The Chinese attacks come on the heels of a Vietnamese state-linked cyber attack on Licadho in May, run through the website of local paper the Phnom Penh Post. The same Vietnamese group also sent a spear phishing email to dozens of journalists, diplomats and academics while pretending to be a staffer with Cambodia’s National Election Commission, according to FireEye.
Simultaneously, the Cambodian government has vowed harsher surveillance of online activity, and has already arrested or threatened several people for posting social media comments critical of the government.
For rights monitors and journalists handling sensitive information, the stakes of such attacks are high. “We have confidential information of victims and people that have reported information to us. They depend that we keep it that information secure,” says Licadho’s Pilorge.

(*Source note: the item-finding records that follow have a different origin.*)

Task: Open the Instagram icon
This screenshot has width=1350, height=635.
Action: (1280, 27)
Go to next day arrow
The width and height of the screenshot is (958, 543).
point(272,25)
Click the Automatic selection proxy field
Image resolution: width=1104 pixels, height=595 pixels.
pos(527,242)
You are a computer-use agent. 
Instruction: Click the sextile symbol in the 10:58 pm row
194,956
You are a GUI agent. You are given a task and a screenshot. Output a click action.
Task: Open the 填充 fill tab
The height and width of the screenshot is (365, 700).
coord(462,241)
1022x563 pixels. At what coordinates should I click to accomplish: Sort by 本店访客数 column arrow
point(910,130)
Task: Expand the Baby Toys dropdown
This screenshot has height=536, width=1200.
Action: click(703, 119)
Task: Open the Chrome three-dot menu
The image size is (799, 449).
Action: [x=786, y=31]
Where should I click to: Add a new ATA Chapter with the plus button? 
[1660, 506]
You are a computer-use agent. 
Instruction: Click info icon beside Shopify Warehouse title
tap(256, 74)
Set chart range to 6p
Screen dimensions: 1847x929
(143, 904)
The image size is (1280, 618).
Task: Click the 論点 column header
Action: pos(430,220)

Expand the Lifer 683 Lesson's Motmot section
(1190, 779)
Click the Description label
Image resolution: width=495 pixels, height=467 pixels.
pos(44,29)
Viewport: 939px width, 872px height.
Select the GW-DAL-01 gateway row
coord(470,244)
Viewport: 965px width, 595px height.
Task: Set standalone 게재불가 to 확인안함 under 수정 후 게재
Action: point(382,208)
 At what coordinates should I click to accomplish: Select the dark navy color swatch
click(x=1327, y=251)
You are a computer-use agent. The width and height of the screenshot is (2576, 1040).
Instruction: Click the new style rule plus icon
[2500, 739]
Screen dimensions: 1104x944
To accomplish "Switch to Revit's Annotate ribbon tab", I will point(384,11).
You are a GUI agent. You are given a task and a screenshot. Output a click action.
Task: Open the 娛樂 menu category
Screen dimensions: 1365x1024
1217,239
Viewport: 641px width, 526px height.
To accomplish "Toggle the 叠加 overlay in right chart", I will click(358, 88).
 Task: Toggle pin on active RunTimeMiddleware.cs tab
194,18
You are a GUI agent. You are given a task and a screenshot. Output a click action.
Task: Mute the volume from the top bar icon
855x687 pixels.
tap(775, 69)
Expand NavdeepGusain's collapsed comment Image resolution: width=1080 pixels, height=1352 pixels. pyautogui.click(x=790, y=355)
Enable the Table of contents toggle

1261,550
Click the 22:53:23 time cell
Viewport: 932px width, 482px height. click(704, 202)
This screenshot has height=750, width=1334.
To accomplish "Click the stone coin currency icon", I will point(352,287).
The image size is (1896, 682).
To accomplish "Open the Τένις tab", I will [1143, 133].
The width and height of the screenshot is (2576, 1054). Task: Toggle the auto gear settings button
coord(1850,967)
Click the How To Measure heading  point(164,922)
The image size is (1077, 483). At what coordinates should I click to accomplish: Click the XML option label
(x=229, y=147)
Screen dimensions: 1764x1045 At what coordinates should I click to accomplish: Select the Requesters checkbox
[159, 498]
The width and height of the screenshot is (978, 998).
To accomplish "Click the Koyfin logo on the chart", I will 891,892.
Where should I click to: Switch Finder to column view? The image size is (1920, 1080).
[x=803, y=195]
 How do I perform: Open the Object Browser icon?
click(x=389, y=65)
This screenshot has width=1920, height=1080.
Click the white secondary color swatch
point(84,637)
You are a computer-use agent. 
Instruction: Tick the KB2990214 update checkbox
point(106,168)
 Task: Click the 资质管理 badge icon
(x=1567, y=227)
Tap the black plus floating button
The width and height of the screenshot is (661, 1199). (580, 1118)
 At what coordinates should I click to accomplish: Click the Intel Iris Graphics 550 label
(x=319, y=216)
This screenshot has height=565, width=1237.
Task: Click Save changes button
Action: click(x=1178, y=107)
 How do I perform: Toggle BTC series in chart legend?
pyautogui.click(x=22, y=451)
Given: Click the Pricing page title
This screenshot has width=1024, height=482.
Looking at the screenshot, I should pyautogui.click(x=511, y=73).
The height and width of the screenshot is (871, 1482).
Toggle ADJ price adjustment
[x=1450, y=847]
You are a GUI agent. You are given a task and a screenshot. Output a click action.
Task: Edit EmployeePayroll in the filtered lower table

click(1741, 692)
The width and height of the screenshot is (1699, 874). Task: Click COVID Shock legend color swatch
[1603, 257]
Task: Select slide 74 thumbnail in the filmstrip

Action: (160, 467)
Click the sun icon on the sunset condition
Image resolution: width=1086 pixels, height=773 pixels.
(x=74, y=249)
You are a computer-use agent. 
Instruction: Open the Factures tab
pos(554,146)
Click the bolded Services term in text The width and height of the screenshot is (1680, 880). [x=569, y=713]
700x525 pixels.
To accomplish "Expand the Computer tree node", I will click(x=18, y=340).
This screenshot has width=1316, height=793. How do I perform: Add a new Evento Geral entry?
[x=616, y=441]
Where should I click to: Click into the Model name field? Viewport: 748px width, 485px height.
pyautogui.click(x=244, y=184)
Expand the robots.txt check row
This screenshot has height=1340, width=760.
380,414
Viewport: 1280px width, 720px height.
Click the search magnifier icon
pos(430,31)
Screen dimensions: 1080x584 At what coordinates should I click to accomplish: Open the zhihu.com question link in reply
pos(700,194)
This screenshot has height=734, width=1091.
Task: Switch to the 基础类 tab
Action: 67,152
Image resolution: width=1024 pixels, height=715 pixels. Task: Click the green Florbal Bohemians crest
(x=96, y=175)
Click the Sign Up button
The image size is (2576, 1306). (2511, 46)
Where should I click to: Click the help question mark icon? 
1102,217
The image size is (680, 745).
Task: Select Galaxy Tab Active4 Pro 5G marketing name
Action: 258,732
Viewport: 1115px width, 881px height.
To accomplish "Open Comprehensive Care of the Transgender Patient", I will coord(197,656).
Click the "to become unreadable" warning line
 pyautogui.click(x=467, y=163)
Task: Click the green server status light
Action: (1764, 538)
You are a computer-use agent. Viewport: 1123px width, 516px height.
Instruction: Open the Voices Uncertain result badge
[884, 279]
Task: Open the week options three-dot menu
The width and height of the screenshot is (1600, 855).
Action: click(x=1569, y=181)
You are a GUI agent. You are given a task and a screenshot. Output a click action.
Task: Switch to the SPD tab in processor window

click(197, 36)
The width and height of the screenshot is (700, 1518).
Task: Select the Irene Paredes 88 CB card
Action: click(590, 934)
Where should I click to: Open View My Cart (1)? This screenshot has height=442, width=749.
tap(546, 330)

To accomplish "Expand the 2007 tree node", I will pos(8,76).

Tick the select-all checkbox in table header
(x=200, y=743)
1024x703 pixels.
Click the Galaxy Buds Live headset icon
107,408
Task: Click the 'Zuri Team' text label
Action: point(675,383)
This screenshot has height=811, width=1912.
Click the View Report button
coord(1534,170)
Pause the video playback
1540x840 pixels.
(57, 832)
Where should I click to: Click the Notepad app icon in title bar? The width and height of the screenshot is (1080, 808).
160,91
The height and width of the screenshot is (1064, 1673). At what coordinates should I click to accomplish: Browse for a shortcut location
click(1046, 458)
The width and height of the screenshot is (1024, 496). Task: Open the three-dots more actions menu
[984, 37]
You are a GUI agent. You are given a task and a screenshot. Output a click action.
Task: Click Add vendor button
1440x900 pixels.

Nop Vy, media director at the Cambodian Center for Independent Media, which also runs Voice of Democracy, a popular independent news outlet, said he is concerned hackers could monitor private communication and use it as evidence against the organization and its journalists, or that they might take over the websites and post fake information.
“They can spoil an article of ours and make a problem with our image and also maybe it [can be used as] evidence, that they can use to accuse us as well. The court may not understand about the hacking but they think… they have evidence from the [fake] article.”
CENTRAL, a Cambodian labor rights organization that has trained hundreds of unionists, youth groups, rights defenders and journalists in digital security says they expect more attacks in the run up to elections later this month. Ngeth Moses, head of CENTRAL’s media unit says his biggest fear is that social media accounts of prominent individuals could become weaponized, used to spread fake news or even falsely encourage followers to protest, for instance.
“Imagine if [opposition leader] Sam Rainsy’s Facebook page got hacked. And they say ‘please do this or do that.’ Or what if they do what they did in U.S. election? They make the Facebook account promotion and target a [party] supporter with false information to make chaos?” he says. “What if those hackers are inside the accounts now and they’re not doing anything, just waiting until the right time?”